Who has not had to deal with, at some time or other, one of those supposedly automatic translations? Perhaps they are produced automatically but, to be sure, it is highly optimistic to refer to them as translations. The systems to date have had to face two enormous problems: context and meaning. Those who are au fait with these programmes, at best use them to understand the general sense of a text or to identify key words, or to get a rough version which clearly needs a lot of manual, i.e. human, translation. They are often the source of innumerable jokes and offer comfort to professional translators: « Do you now see how we will always be in demand? » And, just in case, examples of the mess created by automatic translations are quoted.
But things appear to be about to change. Google, in their presentation last 19 May of their sites and projects gave details, amongst other novelties, of their project known as machine translation systems.
Based on a text written in Arabic the translation of which, using currently available technology, has been totally lacking in meaning, is now magically acceptable. What is behind this species of revolution? Something known as artificial intelligence.
Current automatic translators such as Systran or PowerTranslator need to be previously fed with prepared corpora or be equipped with special grammars for translation between the two languages being dealt with.
The new system carries out a wide-ranging statistical analysis of the documental corpora, some of the documents of which are translations, and involving structural elements of the text, the context, the situations where certain words appear, the frequency of words appearing, the terms used in each document, comparisons with frequencies in other documents and previous analyses.
Users are normally aware of the proverbial speed of the Google search and indexing engines. With a similar function in appearance - and known as real time -, when translating, the machine has lists of meanings, contexts as well as syntactic, morphological or semantic constructions, referring to a corpus of documents which is constantly expanding.

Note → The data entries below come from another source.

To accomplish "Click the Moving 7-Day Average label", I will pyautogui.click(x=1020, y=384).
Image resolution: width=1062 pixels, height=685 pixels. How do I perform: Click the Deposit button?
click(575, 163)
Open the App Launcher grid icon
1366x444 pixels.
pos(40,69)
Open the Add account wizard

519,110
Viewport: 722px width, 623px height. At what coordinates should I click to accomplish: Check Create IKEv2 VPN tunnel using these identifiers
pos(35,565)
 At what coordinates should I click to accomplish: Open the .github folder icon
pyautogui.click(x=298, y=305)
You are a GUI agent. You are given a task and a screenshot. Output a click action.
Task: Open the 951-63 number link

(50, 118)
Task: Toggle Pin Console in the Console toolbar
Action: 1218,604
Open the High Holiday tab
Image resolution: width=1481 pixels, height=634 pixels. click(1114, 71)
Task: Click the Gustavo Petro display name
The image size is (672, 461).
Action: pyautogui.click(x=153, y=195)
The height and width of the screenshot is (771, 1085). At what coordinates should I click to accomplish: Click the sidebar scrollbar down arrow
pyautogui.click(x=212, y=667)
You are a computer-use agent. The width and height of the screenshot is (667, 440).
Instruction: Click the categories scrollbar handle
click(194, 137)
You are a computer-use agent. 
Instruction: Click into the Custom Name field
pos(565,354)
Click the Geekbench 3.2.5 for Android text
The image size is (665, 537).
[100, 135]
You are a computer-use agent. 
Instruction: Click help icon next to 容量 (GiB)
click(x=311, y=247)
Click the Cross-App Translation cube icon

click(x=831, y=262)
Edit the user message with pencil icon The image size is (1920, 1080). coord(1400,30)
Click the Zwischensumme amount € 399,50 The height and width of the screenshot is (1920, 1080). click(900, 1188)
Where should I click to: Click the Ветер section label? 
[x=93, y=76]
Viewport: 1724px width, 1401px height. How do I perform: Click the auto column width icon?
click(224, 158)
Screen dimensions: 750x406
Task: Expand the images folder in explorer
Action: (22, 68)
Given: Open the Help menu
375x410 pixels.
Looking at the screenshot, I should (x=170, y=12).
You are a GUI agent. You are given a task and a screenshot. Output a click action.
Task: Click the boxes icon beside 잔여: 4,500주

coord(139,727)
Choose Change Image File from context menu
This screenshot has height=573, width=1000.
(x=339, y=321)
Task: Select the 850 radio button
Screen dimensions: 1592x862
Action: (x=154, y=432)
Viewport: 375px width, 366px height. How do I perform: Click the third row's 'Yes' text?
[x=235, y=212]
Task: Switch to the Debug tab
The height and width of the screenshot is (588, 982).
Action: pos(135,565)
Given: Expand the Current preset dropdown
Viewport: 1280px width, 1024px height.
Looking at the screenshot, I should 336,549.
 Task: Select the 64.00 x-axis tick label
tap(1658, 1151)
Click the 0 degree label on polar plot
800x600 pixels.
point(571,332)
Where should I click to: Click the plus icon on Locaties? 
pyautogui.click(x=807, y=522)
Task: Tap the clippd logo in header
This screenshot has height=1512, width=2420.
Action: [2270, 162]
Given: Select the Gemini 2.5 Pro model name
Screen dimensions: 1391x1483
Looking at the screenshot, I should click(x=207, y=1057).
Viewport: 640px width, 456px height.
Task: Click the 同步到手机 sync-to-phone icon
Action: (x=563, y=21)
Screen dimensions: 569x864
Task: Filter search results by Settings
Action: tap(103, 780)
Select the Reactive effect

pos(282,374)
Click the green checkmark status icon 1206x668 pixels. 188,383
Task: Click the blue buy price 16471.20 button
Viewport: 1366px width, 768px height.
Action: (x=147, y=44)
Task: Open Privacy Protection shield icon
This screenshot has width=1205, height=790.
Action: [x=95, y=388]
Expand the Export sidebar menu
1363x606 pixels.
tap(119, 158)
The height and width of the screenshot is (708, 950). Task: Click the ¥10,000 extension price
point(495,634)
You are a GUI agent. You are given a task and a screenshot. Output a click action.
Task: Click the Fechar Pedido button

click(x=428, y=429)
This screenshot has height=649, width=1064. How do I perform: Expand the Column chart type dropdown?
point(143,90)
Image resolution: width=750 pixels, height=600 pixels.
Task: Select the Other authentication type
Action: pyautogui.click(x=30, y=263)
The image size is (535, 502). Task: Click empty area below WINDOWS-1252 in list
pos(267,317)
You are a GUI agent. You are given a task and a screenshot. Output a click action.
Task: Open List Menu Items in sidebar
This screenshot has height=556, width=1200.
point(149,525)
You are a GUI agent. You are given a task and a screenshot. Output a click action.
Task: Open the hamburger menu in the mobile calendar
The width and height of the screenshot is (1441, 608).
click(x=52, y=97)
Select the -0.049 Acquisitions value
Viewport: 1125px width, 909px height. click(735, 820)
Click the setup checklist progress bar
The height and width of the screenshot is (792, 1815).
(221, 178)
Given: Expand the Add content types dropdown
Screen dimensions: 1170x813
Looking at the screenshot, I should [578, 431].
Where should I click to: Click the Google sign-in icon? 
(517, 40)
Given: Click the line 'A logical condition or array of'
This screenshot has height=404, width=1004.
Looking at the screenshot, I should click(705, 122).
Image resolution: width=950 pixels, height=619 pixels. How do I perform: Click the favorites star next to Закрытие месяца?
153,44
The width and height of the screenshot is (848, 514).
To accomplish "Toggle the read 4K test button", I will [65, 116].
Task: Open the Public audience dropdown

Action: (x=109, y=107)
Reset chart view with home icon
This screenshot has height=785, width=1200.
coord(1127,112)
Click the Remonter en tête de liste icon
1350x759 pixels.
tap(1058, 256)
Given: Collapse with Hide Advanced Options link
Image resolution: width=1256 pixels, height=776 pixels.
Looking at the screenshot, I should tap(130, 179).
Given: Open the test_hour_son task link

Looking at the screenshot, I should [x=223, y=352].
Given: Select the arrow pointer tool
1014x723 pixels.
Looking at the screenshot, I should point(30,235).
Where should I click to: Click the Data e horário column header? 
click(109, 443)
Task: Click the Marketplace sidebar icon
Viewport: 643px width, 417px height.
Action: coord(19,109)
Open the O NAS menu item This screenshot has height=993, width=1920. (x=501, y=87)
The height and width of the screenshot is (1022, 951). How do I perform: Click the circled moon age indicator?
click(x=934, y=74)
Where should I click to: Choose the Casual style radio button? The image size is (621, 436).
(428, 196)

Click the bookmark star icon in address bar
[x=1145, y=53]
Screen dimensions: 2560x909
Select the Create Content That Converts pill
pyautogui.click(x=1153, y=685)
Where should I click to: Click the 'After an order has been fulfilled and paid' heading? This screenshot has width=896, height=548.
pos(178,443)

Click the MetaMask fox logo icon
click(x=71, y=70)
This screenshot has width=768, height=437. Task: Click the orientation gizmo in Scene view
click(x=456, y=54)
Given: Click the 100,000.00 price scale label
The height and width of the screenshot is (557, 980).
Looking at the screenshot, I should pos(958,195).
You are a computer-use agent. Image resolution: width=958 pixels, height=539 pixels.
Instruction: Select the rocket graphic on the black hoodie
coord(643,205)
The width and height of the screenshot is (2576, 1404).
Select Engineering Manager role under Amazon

The more documents digitalised, the more possibilities of achieving correct translations.
Are we, then, on the threshold of a revolution in the field of translation? Are we to pass by translators to become correctors and proofreaders of the texts generated by these systems? Who will have copyright on pre-existing documental corpora of a machine-generated translation? In the end, will it be the case that "we will always have literature, anyway"? How might technology of this nature change the world, a technology that can be even applied to voice recognition programmes, i.e. which will even produce cybernetic interpreters? Will Translation and Interpretation students have to recycle or be recycled? And what about the professional associations?